Retail ETF Showdown – XRT, RTH, PMR
Halloween is still a few weeks away… but we’re already seeing retailers prepping for the holiday season.
Retailers are always anxious to get the holiday shopping season underway and they seem to get it started earlier every year. And after the disappointing September retail sales data, I’m sure they’re chomping at the bit to get consumers spending again.
You see, retail sales dropped 0.3% last month. That was worse than the 0.2% drop the market was expecting. The weakness in spending was widespread… autos, gasoline, internet retailers, clothing stores, and home-improvement places all had declining sales.
Needless to say, retailers will be doing everything in their power to get consumers to open their wallets during the holiday shopping season this year.
I think there’s a good chance retailers will get their wish…
Right now food and gas prices are falling. Gasoline prices are down 2.6% in the last month alone and diesel prices aren’t far behind. This helps retailers on two fronts.
First off, lower food and gas prices mean that consumers will have more money to spend on everything else. And since it’s the holidays, we’ll likely see that money being spent at other retailers rather than saved.
What’s more, retailers won’t pass along all of the drop in food and gas prices. They’ll pocket some of it and allow their profit margins to expand.
Don’t forget that fuel is a major cost for retailers. Nearly all food and other goods are transported by trucks. So the drop in fuel prices will help boost retailers’ earnings in the fourth quarter.
That’s a very compelling reason to have exposure to retail stocks this holiday season.
Let’s take a look at three retail ETFs…
SPDR S&P Retail ETF (XRT) is the largest of all retail ETFs. It currently has $826 million in assets under management.
At a recent price of $83.21, XRT is down 7.4% from the 52-week high and is down 5.25% year to date. It has a dividend yield of 0.8%. And the expense ratio is 0.35%.
XRT is made up of 102 stocks in retail industry. The stocks are equally weighted.

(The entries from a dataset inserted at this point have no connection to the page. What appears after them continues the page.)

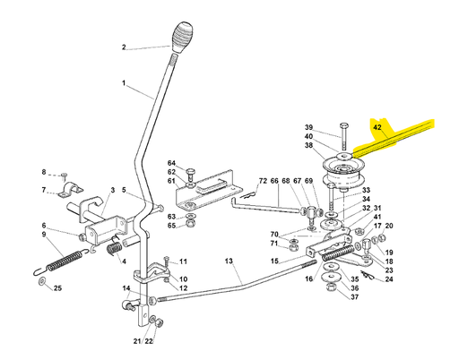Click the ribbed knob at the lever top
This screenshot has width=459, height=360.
[x=182, y=37]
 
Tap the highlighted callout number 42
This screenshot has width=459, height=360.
[x=377, y=127]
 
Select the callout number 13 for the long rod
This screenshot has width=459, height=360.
[x=229, y=261]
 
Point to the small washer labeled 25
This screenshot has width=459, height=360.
[x=41, y=281]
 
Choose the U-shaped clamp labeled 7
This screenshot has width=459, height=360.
[x=71, y=190]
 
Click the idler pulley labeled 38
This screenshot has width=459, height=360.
[x=342, y=172]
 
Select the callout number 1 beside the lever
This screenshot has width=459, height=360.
[x=124, y=82]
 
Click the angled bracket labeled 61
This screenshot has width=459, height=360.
[x=209, y=191]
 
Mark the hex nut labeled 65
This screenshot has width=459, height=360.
[x=190, y=223]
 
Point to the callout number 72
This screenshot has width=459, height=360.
[x=263, y=181]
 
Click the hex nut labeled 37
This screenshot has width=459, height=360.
[x=331, y=287]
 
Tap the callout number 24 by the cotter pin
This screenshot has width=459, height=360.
[x=389, y=279]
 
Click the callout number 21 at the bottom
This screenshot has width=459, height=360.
[x=137, y=341]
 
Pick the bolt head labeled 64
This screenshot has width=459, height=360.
[x=191, y=171]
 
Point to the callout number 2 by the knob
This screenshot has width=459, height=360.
[x=124, y=47]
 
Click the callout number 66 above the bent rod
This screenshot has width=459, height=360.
[x=274, y=181]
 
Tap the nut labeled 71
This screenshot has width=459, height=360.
[x=293, y=247]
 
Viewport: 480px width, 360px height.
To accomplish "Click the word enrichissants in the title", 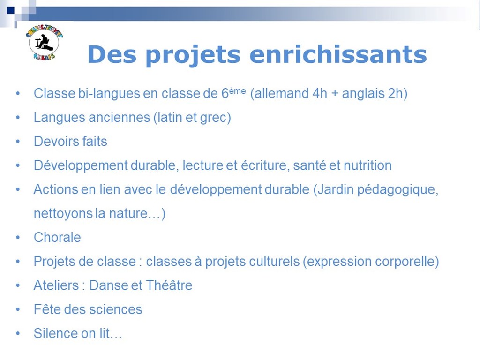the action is click(x=338, y=54).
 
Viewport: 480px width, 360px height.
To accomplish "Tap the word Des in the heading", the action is click(x=112, y=54).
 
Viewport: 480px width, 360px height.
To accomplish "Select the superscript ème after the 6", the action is click(x=237, y=90).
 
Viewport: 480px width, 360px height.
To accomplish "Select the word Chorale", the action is click(x=57, y=237).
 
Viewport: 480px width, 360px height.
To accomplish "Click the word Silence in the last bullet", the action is click(x=53, y=333).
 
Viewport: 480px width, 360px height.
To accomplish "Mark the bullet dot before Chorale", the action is click(x=18, y=238).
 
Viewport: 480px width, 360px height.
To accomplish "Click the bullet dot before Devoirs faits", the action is click(x=18, y=142).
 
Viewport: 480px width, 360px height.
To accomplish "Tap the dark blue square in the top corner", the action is click(x=10, y=10).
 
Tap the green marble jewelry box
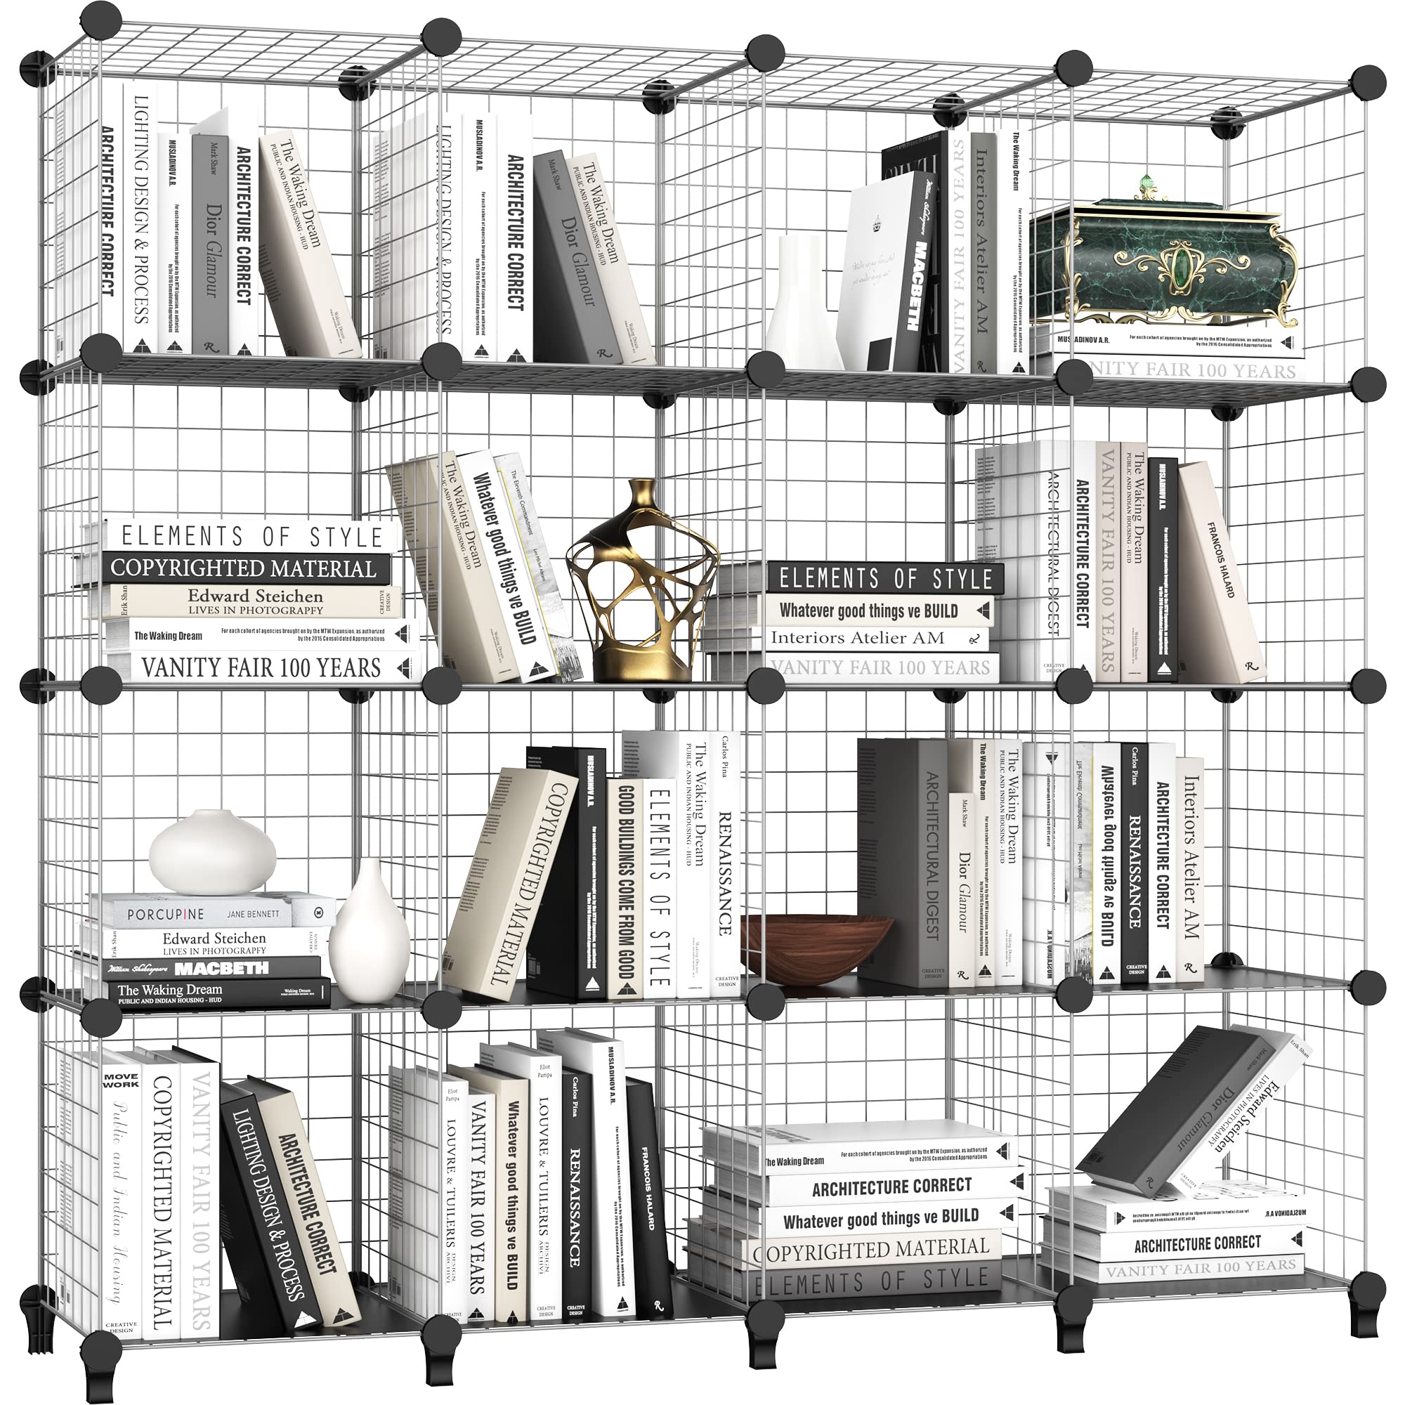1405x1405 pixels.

The equal weighting methodology skews this ETF toward smaller retailers. As a result, apparel retailers and specialty stores that are typically smaller make up 41% of XRT.
These retailers should see a nice boost in sales this holiday season.
Market Vectors Retail ETF (RTH) only has a fraction of the assets that XRT has under management. It currently has $59 million in assets.
At a recent price of $60.93, RTH is down 4.4% from the 52-week high and it’s only down 0.8% year to date. It has a dividend yield of 1.01% and an expense ratio of 0.35%.
RTH is outperforming XRT because it is dedicated to only the largest retail companies. It currently has 27 stocks that are weighted according to their market cap.
As a result, stores like Amazon.com (AMZN), Wal-Mart (WMT), Home Depot (HD), and CVS Caremark (CVS) dominate the holdings. They combine for 35% of RTH’s holdings.
PowerShares Dynamic Retail Portfolio (PMR) is an interesting retail ETF. But it has failed to gain traction with investors. PMR currently has just $20 million in assets under management.
That puts PMR at risk of being shut down by Powershares.
So far this year, PMR is down 6.5% and it’s 10.6% off the 52-week high. This ETF has the worst performance of all three of the retail ETFs. Yet, it has the largest expense ratio at 0.63%.
I’d avoid PMR. The performance is bad and the fees are too high.
Here’s the bottom line…
XRT, RTH, and PMR all approach the retail industry in a different way. XRT is spread across a large number of stocks from small and large companies alike. RTH focuses on the largest retailers. And PMR uses an unsuccessful fundamental weighting methodology that is causing it to underperform.
That makes XRT and RTH the best ways to use ETFs to get exposure to the retail industry as the holiday shopping season gets underway.